PARTS OF THE EXERCISE:
a – List the networked devices that the article on iPhones and office wireless networks names as part of the range IT now has to handle.
b – Repeat, word for word, the part of the article on iPhones and office wireless networks between "End users don't" and "Mbps dedicated bandwidth.", inclusive.

PASSAGE GIVEN:
David Messina, Xangati

7/30/2007 3:01 PM EDT

The recent case at Duke University, where a handful of Apple iPhones took down the wireless LAN (WLAN), has shed some important light on the rising impact that individual IP endpoints are having on sophisticated IT infrastructures. IT is now grappling with a vast and fast growing range of networked devices, including iPhones, VoIP phones, video cameras, PDAs, and more. A significant part of the challenge facing IT is that the behavior of these endpoints is increasingly becoming a source of issues that affect the application experience of other endpoints sharing the same infrastructure. Even though the Duke case ultimately ended up being a bounded problem caused by a Cisco access point bug, IT cannot rest easy--the iPhone is going to be an unsuspected thorn in its side.

This perspective comes from understanding two considerable constraints that IT is dealing with: one infrastructure-related and the other operational management tool-related. The extreme iPhone example I am about to detail illustrates both these constraints. iPhones are not the first device to straddle the line between business productivity tool and personal electronics gadget; they just blend them together better than any other device--and therein lies the problem.

The iPhone's user-friendly features are IT's curse. The iPhone automatically connects you to the fastest network available, which at work is going to be the office WLAN. And while on the WLAN, with access to the company's "fat" Internet connection, carefree iPhone users are going to take advantage of the devices' "sweet" streaming media features to download their favorite TV shows and songs from iTunes. One can imagine that this type of activity is going to get fairly frenetic near the end of the day, when people on a whim decide what program they want to watch on the commute home. A 45 minute program is a little over 200MB in size and will be a substantial burden on the WLAN network, especially when one person's smart idea spreads like wildfire throughout the office.

End users don't understand the havoc they are about to cause for their peers and for their IT organization. The fundamental problem is that although the company has high-speed fixed connections everywhere, an increasing number of the most productive workers are primarily connected to the WLAN so they can have continuous access to their networked applications. Regrettably with respect to bandwidth, WLANs pale in comparison to a physical switched connection: 54 Mbps shared bandwidth (since most WLAN deployments are 802.11g) vs. 100 Mbps dedicated bandwidth.

In the context of this extreme example, iPhones are going to start grabbing a disproportionate share of the WLAN bandwidth. This will adversely affect the performance of the network, the mission-critical applications running on it, and then ultimately the productivity of all its connected end-users. And this is just the beginning of the story.

If only IT was aware of the scenario as I've described it, IT could do something about it. But unfortunately, its traditional management tools don't provide this kind of visibility. Instead, the help desk is going to get a flood of calls with a disparate set of complaints: "wireless is flakey," "my CRM application is timing out," or "my ERP application is really sluggish." The result will be a set of separate escalations assigned to different teams within IT based upon the end-user complaints.

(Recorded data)

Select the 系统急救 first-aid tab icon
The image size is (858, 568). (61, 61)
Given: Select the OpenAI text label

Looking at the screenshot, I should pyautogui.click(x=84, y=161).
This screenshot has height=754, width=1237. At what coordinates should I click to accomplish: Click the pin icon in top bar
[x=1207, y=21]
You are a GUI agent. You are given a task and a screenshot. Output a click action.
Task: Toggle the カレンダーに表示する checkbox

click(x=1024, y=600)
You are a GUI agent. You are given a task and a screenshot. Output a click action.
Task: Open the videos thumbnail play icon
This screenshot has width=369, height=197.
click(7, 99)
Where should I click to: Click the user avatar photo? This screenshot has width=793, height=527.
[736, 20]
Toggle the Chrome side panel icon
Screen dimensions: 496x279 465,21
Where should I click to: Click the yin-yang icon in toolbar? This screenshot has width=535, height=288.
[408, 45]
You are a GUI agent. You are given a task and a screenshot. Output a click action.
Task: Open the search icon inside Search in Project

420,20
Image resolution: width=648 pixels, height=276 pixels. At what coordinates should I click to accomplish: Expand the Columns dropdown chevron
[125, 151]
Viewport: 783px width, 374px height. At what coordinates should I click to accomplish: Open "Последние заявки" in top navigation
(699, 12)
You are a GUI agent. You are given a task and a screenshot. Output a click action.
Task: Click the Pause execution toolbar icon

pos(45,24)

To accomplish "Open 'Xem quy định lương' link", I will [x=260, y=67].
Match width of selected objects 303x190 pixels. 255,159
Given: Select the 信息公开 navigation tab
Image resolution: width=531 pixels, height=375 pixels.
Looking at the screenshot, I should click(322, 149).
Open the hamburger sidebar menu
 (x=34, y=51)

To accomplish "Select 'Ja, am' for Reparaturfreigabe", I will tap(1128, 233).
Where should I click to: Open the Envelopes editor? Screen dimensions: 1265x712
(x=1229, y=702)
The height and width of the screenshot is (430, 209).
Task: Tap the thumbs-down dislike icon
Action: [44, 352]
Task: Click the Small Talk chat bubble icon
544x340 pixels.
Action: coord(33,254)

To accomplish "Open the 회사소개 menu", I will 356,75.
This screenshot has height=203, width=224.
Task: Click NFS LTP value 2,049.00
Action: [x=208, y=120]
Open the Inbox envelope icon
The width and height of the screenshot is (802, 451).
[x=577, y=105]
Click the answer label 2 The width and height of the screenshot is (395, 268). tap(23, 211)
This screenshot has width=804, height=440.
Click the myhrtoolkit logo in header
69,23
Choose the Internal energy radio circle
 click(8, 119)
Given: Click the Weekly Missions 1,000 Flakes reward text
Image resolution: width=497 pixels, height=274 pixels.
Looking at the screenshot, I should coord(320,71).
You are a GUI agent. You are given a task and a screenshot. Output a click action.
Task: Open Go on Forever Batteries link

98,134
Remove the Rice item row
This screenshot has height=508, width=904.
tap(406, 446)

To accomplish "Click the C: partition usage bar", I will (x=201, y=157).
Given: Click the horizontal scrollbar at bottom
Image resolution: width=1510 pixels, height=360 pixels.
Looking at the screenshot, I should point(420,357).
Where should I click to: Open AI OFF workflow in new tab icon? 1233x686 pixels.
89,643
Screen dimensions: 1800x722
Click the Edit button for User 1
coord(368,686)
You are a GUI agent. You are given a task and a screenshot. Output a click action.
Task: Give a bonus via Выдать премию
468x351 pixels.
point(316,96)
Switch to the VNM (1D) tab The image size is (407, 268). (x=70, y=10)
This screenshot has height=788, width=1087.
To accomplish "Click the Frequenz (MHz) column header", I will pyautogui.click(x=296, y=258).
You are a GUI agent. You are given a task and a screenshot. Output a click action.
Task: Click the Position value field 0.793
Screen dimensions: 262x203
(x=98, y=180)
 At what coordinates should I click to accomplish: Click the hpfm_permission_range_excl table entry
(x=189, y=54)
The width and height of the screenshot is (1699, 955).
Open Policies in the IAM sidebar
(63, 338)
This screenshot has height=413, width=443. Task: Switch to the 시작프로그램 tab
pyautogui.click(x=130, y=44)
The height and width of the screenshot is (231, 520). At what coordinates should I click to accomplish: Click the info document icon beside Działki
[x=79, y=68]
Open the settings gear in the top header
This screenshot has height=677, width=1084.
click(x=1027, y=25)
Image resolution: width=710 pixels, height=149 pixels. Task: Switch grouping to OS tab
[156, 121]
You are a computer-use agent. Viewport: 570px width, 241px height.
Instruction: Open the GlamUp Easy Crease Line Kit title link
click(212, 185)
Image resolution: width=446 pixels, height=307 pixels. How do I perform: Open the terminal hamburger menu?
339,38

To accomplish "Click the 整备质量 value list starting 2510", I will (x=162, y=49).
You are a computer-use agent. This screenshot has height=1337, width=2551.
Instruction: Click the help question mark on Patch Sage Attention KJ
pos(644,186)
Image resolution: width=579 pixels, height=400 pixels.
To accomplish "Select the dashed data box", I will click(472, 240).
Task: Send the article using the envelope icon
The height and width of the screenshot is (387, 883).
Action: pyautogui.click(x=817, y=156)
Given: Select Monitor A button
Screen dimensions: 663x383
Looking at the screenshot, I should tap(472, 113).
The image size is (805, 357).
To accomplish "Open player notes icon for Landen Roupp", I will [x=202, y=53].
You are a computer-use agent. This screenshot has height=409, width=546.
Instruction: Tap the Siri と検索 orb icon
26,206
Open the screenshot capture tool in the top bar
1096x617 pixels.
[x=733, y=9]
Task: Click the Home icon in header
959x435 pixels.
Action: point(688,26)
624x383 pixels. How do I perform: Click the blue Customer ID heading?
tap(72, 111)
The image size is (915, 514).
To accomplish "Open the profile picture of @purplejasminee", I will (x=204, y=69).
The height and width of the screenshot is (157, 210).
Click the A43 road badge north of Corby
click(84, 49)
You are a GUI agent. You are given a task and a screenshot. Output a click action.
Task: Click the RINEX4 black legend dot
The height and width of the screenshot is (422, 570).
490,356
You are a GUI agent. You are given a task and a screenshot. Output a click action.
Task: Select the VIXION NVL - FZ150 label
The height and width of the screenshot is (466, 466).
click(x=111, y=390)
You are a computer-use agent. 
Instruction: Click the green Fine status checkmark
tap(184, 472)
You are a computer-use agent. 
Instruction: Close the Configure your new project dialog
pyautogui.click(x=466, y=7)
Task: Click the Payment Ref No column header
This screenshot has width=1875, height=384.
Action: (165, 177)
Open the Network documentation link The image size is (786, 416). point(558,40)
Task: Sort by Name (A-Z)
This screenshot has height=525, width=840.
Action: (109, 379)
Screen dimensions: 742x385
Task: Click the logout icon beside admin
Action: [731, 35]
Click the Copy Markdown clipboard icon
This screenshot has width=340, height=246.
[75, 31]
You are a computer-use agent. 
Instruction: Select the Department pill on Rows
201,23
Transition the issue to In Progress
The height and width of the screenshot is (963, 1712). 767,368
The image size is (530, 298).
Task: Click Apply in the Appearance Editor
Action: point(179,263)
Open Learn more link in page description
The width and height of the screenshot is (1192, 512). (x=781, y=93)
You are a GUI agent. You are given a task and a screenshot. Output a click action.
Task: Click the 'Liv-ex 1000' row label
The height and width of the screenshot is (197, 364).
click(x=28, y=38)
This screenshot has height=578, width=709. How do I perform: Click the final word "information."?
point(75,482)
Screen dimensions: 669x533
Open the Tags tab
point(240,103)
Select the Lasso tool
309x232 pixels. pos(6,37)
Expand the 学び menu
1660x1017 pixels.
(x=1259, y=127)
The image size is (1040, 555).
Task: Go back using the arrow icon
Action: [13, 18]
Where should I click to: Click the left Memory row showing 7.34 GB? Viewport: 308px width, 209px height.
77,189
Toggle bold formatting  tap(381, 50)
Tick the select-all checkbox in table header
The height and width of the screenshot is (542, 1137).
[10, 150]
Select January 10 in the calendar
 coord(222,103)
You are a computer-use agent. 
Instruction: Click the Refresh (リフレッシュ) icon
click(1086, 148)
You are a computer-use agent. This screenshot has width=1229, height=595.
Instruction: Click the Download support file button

OUTPUTS BY TASK:
a – iPhones, VoIP phones, video cameras, PDAs

b –
End users don't understand the havoc they are about to cause for their peers and for their IT organization. The fundamental problem is that although the company has high-speed fixed connections everywhere, an increasing number of the most productive workers are primarily connected to the WLAN so they can have continuous access to their networked applications. Regrettably with respect to bandwidth, WLANs pale in comparison to a physical switched connection: 54 Mbps shared bandwidth (since most WLAN deployments are 802.11g) vs. 100 Mbps dedicated bandwidth.